Rechtsprechung / Oberlandesgericht Dresden
Oberlandesgericht Dresden Beschluss vom 30.05.2024 – 1 ORbs 103/24
ECLI:DE:OLGNAUM:2024:0530.1ORBS103.24.00
Orientierungssatz
Beschlüsse, die den Antrag auf Zulassung der Rechtsbeschwerde verwerfen, bedürfen grundsätzlich keiner Begründung.(Rn.5)
Verfahrensgang
vorgehend AG Sangerhausen, 5. März 2024, 3 OWi 236/23
Tenor
Die Rüge der Verletzung rechtlichen Gehörs wird auf Kosten des Betroffenen zurückgewiesen.
Gründe
Mit dem angefochtenen Beschluss vom 21. Mai 2024 hat der Senat den Antrag des Betroffenen auf Zulassung der Rechtsbeschwerde gegen das Urteil des Amtsgerichts Sangerhausen vom 5. März 2024 als unbegründet verworfen.

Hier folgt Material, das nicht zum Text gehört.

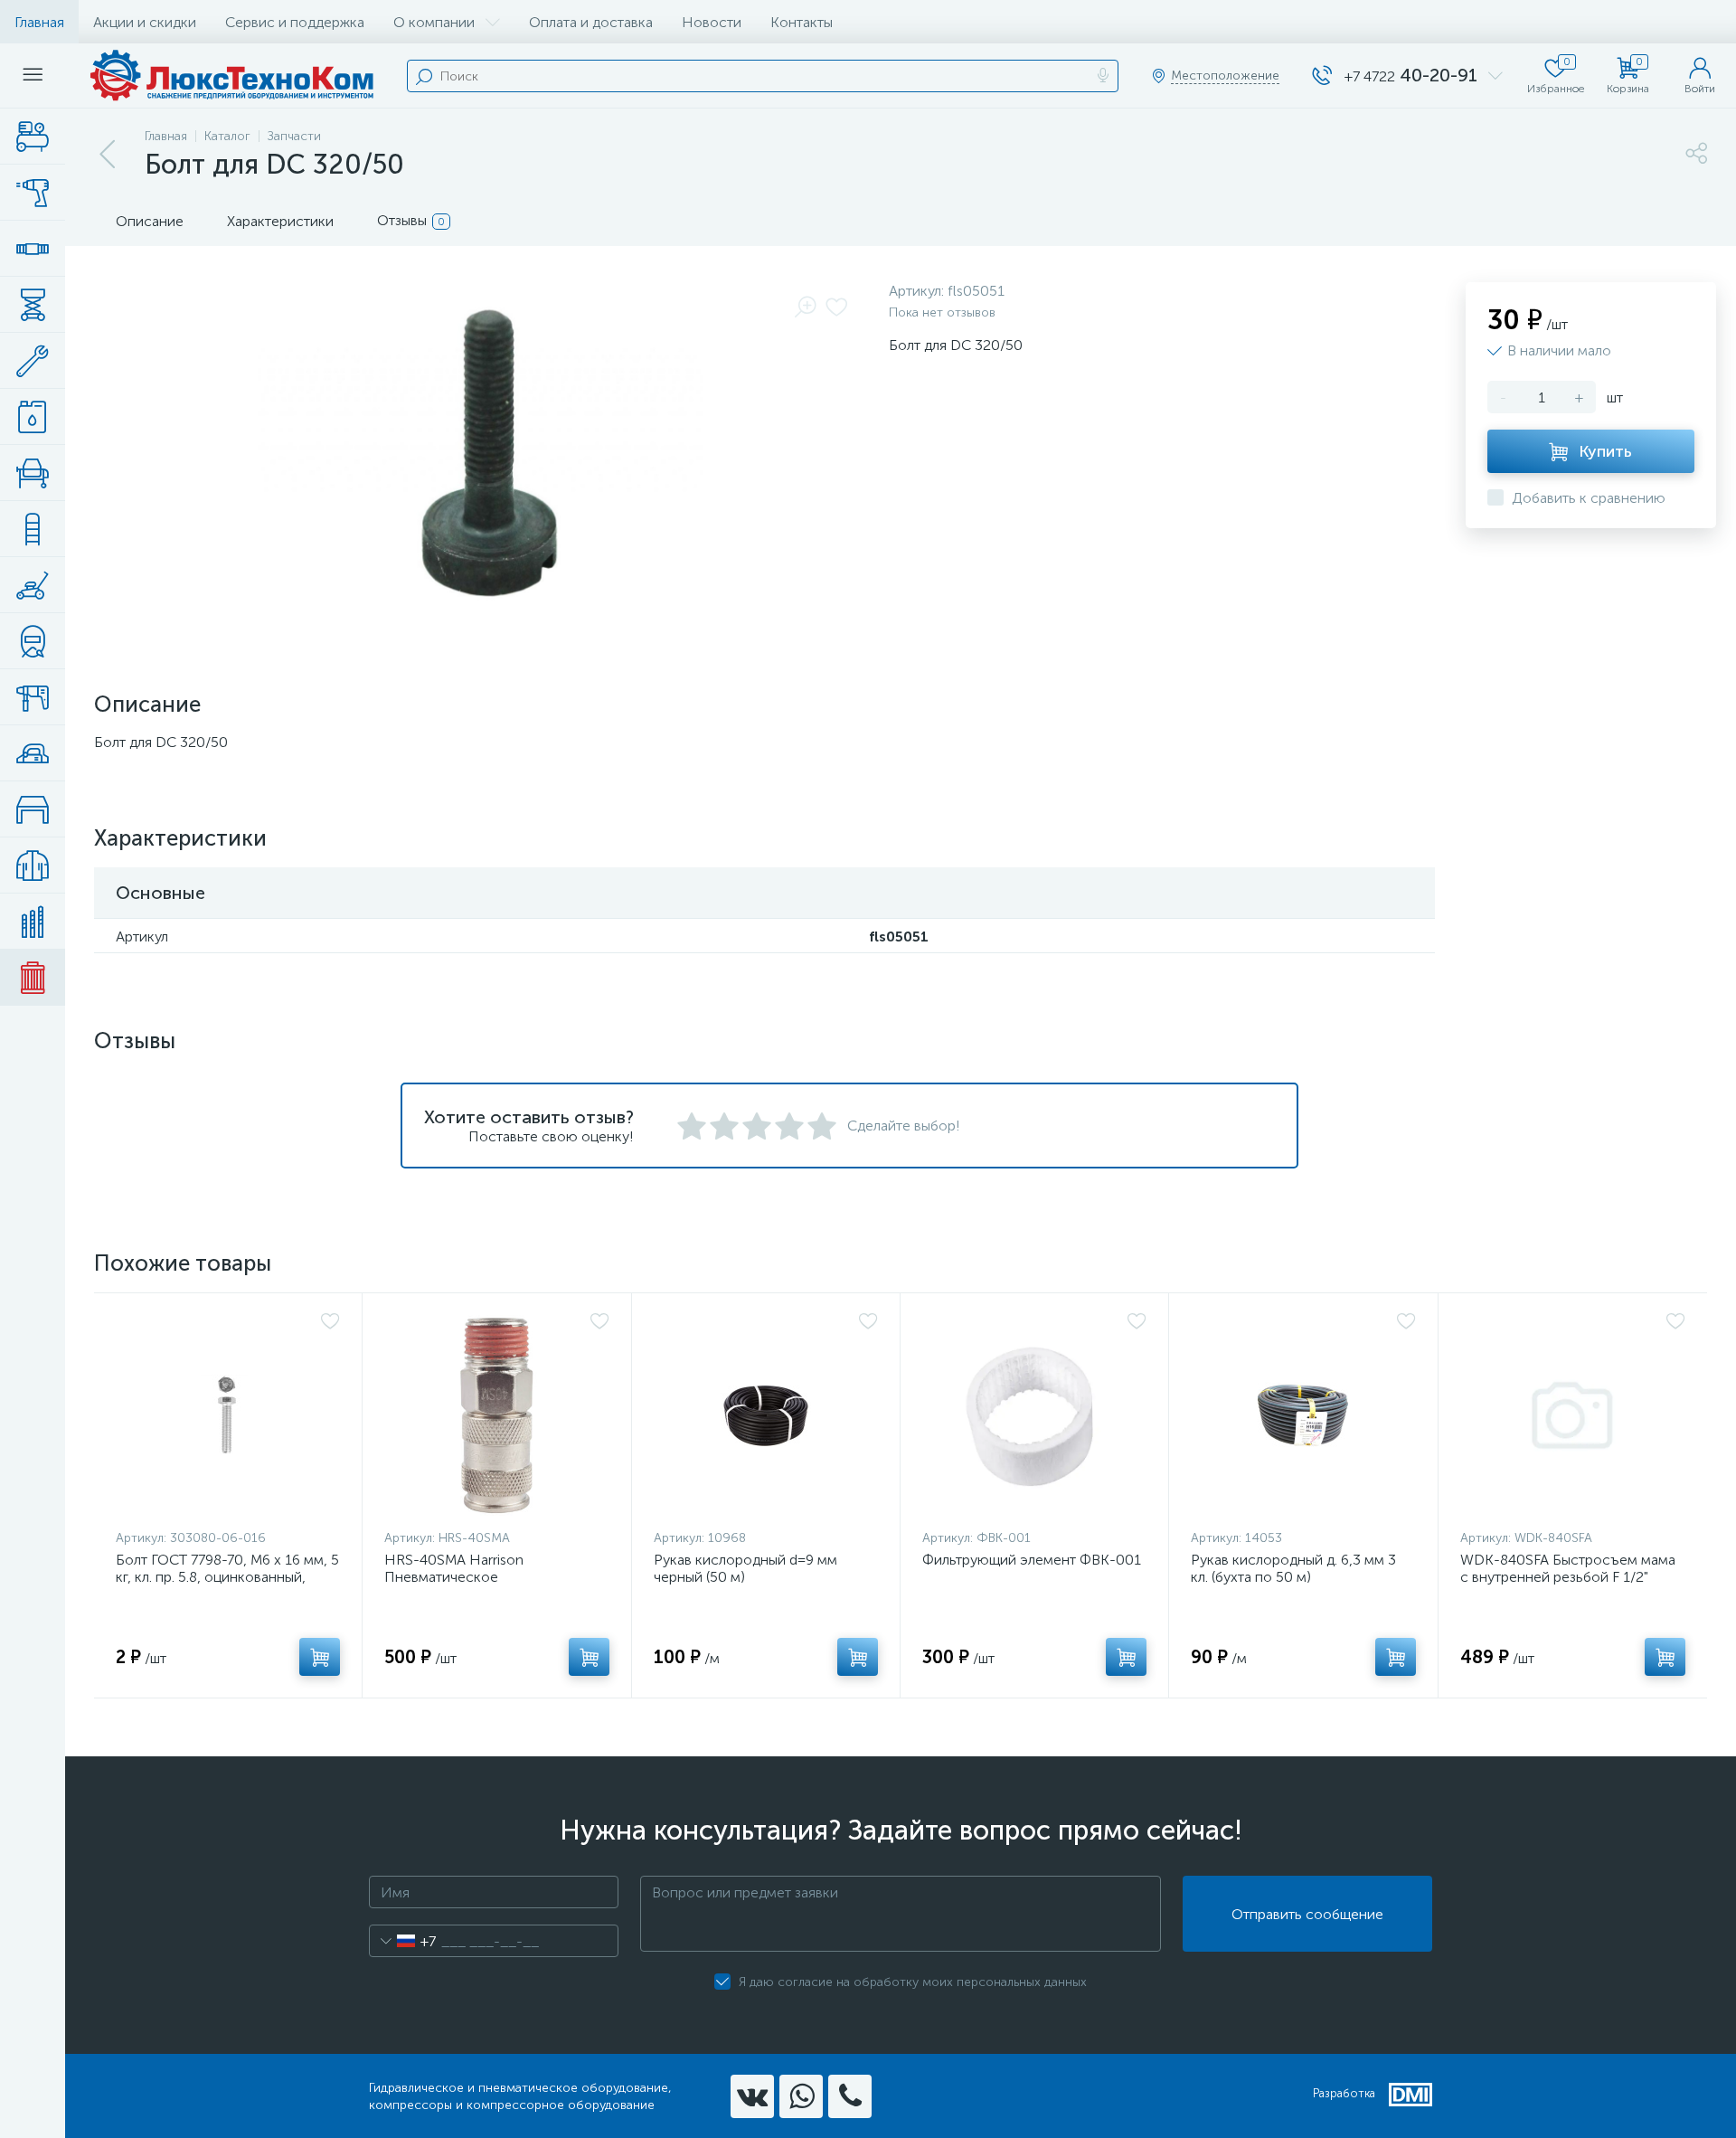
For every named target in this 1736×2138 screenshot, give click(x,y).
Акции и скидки (144, 22)
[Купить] (319, 1657)
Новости (711, 22)
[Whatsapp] (801, 2096)
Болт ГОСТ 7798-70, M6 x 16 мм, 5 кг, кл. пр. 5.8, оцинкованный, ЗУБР (227, 1577)
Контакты (801, 22)
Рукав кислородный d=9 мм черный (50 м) (745, 1568)
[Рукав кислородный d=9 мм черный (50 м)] (766, 1415)
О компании (434, 22)
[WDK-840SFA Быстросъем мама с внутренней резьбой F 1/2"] (1572, 1415)
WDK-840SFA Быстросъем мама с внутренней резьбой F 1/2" (1567, 1568)
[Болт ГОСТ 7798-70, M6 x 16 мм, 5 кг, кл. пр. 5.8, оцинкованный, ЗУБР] (228, 1415)
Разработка (1344, 2093)
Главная (39, 22)
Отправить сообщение (1307, 1914)
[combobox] (403, 1940)
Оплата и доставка (591, 22)
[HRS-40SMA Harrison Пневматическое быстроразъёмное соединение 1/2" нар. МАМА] (496, 1415)
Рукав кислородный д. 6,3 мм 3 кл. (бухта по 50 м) (1293, 1568)
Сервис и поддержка (294, 22)
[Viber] (850, 2096)
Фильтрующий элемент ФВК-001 (1031, 1559)
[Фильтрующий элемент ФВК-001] (1034, 1415)
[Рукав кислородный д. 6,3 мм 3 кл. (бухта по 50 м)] (1303, 1415)
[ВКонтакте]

Hiergegen richtet sich der Antrag des Betroffenen auf Nachholung rechtlichen Gehörs.
Dieser ist zulässig aber unbegründet.
Der Senat bei seiner Entscheidung keinen Verfahrensstoff berücksichtigt, zu dem der Betroffene nicht hätte Stellung nehmen können; er hat keinen Vortrag des Betroffenen übergangen.
Soweit der Beschluss vom 21. Mai 2024 keine Begründung enthält, so weist der Senat darauf hin, dass Beschlüsse, die den Antrag auf Zulassung der Rechtsbeschwerde verwerfen, grundsätzlich keiner Begründung bedürfen (vgl. Seitz/Bauer in Göhler, OWiG, 18. Auflage, § 80 RdNr. 40).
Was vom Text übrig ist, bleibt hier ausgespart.